Saved entries:
★ ★ ★ ★ ★ ★ ★
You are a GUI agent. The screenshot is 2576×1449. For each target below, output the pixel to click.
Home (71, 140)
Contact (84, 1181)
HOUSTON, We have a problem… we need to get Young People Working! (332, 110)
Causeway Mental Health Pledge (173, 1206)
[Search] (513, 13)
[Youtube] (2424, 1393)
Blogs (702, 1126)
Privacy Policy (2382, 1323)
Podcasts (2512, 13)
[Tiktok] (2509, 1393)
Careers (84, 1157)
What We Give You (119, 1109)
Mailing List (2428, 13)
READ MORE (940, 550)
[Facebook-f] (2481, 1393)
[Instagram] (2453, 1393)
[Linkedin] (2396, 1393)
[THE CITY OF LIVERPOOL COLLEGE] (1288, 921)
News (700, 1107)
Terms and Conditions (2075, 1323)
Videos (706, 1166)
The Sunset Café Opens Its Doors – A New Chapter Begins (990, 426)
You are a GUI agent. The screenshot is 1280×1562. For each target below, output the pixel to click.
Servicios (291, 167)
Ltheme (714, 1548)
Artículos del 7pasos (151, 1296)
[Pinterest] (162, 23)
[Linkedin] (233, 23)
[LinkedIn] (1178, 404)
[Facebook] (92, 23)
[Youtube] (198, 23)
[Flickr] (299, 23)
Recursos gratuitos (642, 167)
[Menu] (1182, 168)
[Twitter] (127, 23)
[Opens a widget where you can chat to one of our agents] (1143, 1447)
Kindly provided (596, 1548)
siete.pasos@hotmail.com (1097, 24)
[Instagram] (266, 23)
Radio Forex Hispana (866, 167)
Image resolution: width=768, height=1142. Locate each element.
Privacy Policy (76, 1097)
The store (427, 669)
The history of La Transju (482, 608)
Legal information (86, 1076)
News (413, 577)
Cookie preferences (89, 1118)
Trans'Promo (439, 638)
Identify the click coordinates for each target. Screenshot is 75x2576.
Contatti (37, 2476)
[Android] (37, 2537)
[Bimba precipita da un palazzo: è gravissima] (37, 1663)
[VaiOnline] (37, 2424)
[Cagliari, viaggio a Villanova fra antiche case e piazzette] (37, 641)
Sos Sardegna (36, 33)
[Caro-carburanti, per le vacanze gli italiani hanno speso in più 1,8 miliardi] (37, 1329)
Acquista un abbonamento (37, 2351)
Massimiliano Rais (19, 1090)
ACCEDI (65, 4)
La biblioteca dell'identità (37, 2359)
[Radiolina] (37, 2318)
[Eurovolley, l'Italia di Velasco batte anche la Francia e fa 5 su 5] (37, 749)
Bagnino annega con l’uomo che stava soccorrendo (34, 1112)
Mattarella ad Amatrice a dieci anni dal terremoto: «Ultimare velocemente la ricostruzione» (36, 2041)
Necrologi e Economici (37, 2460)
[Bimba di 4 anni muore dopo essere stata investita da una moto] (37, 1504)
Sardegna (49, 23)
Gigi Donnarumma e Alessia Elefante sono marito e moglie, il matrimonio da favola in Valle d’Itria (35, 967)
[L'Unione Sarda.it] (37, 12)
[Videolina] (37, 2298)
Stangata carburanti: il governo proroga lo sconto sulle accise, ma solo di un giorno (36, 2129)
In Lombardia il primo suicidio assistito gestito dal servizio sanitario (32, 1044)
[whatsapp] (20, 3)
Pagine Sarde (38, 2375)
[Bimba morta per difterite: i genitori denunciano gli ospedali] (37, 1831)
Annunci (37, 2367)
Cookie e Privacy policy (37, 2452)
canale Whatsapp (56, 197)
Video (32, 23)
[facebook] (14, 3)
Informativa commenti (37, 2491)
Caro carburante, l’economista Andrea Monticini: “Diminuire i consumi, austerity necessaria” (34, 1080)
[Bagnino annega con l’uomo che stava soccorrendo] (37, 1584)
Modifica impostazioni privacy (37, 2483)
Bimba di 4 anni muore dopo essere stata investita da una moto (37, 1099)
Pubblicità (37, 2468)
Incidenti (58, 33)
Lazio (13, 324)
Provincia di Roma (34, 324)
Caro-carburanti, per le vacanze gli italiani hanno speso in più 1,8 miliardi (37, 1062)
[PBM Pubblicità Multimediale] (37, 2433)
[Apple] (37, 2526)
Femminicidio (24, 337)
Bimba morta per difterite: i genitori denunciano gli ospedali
★ ★ ★ ★ ★ ★ ★
### WHAT THE EXERCISE ASKS
Filter the entries by the string "vacanze" and copy each matching line.

### ANSWER SECTION
[Caro-carburanti, per le vacanze gli italiani hanno speso in più 1,8 miliardi] (37, 1329)
Caro-carburanti, per le vacanze gli italiani hanno speso in più 1,8 miliardi (37, 1062)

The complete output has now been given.